- DIRECTION
Please give every line of the records below as a numbered list, skipping blank lines and leaving out the pictures.

- GIVEN INFORMATION
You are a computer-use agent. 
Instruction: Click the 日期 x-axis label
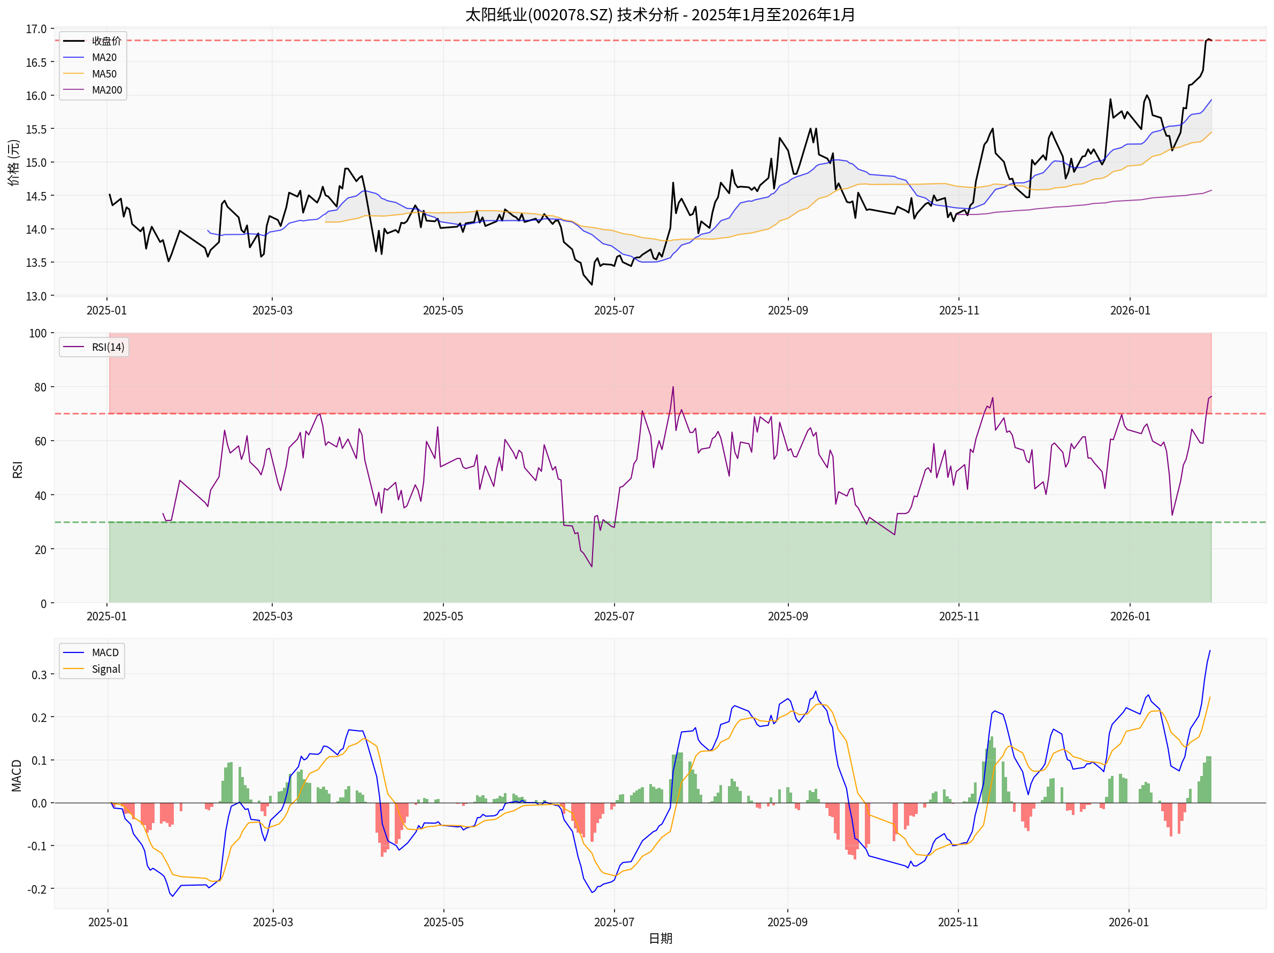(660, 938)
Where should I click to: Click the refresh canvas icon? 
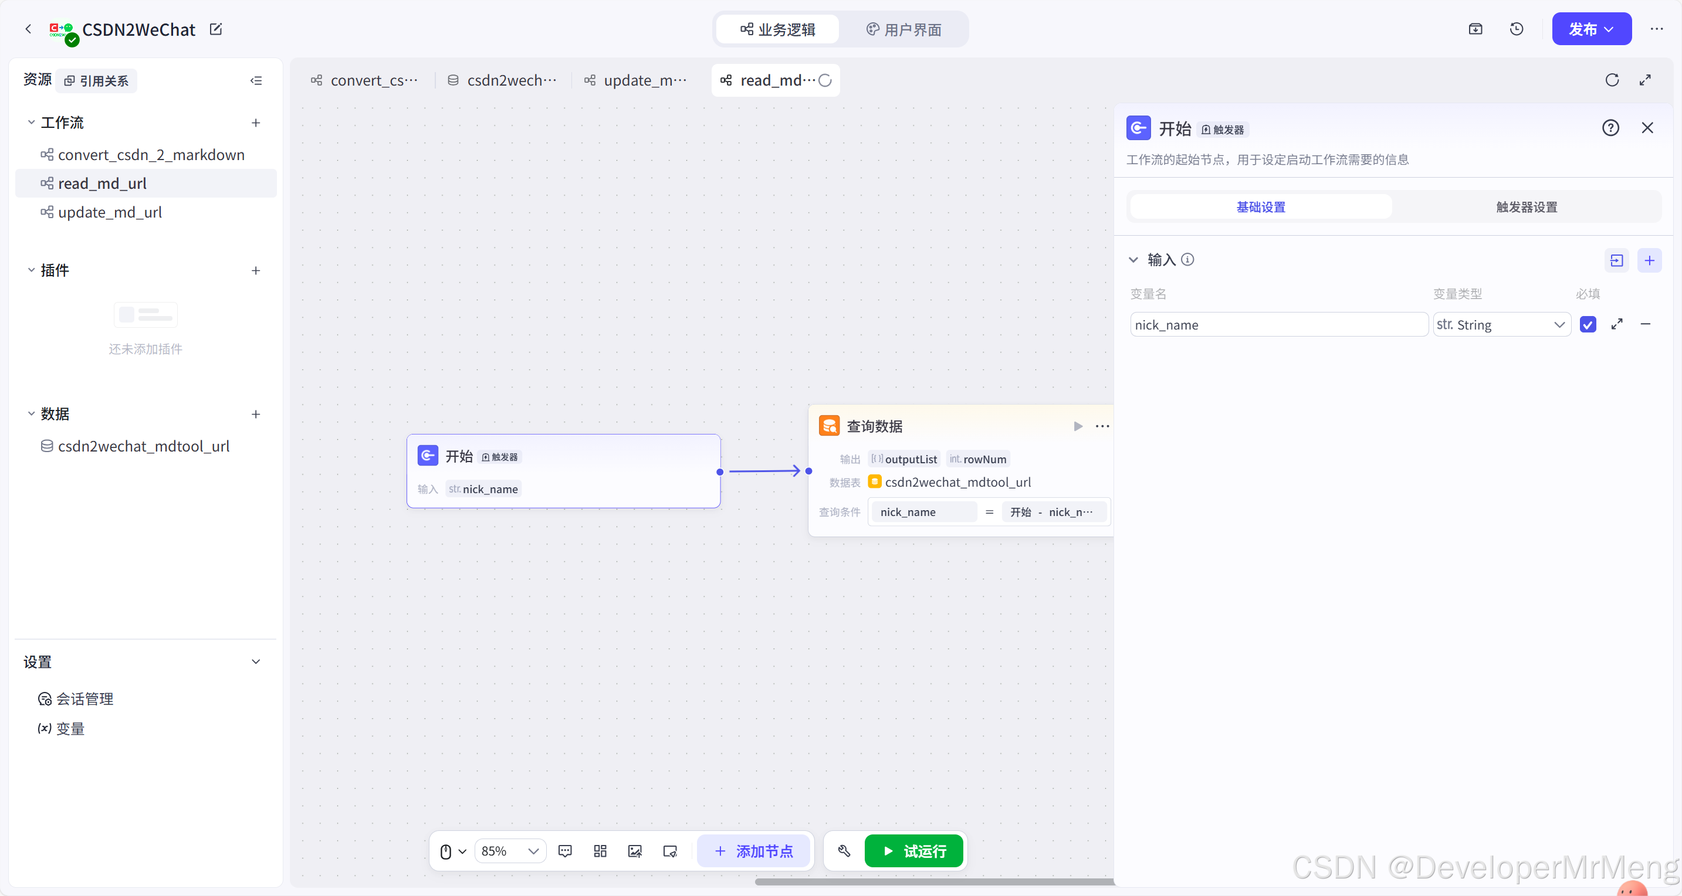(x=1611, y=80)
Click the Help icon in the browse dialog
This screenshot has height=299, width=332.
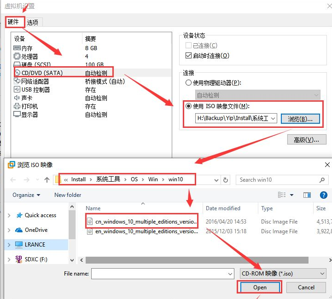tap(323, 195)
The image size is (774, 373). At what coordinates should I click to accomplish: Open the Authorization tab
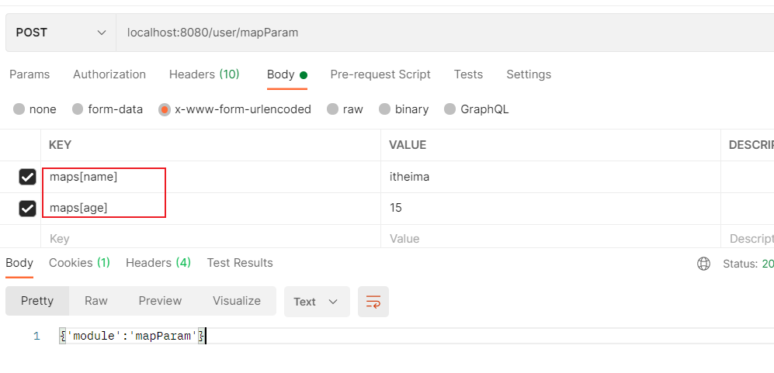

- THE ANSWER
1. You are a computer-use agent. 
2. Instruction: Click the 日期 x-axis label
3. (660, 938)
4. Where should I click to: Click the refresh canvas icon? 
5. (x=1611, y=80)
6. Click the Help icon in the browse dialog
7. This screenshot has height=299, width=332.
8. tap(323, 195)
9. The image size is (774, 373). At what coordinates should I click to accomplish: Open the Authorization tab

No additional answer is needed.